**PROBLEM DESCRIPTION**: Among the entries below, find each line with "agent" and show it.
═══
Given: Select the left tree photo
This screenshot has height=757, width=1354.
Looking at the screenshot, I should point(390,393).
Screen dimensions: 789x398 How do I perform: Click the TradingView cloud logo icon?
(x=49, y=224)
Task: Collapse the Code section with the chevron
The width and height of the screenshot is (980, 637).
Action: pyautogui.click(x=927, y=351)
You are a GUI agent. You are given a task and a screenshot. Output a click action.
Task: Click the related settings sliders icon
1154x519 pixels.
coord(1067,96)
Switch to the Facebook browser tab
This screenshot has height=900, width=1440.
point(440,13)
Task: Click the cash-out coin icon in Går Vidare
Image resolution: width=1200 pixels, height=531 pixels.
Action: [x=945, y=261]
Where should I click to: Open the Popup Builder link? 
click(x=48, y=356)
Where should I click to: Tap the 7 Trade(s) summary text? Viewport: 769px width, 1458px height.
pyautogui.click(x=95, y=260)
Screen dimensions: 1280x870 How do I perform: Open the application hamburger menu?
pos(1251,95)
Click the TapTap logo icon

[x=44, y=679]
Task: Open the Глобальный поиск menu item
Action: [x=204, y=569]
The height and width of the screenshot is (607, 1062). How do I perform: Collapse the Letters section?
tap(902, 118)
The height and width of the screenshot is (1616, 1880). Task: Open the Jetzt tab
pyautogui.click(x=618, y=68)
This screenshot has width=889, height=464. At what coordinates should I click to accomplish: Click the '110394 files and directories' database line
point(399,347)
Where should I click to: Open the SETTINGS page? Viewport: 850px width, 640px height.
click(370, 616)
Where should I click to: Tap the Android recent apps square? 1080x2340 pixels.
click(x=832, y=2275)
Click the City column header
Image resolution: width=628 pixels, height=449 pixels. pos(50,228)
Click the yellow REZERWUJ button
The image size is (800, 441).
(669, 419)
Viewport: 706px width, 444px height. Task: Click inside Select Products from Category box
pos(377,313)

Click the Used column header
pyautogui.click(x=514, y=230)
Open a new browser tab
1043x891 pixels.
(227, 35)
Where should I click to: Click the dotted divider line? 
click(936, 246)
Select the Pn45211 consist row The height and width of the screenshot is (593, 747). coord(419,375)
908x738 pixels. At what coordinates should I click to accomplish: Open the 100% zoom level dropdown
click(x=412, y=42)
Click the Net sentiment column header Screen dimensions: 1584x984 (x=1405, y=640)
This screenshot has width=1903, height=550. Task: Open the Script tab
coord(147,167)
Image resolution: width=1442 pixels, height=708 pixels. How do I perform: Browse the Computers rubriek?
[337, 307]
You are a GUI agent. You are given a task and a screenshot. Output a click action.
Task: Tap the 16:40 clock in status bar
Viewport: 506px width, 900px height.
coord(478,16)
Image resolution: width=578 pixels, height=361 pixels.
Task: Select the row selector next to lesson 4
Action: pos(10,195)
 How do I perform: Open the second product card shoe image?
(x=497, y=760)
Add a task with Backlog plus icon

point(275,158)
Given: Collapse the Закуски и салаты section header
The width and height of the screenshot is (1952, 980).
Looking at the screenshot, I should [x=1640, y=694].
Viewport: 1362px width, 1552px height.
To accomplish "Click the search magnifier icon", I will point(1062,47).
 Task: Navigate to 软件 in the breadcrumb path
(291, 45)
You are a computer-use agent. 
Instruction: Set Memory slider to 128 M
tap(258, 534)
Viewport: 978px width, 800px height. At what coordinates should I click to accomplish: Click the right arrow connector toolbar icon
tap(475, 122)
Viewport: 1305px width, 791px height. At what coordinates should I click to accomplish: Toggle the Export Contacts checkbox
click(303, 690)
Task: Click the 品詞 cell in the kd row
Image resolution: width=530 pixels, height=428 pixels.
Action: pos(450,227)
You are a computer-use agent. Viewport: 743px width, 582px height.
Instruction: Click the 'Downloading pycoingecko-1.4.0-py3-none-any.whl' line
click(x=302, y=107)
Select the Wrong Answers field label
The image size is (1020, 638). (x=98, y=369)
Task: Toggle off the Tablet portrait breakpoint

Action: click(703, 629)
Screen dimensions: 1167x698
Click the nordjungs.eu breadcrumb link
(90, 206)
═══
**OUTPUT BELOW**:
You are a GUI agent. You are given a task and a screenshot. Output a click action.
You are a GUI agent. You are given a task and a screenshot. Output a click action.
You are a computer-use agent. 
You are a computer-use agent. Viewport: 743px width, 582px height.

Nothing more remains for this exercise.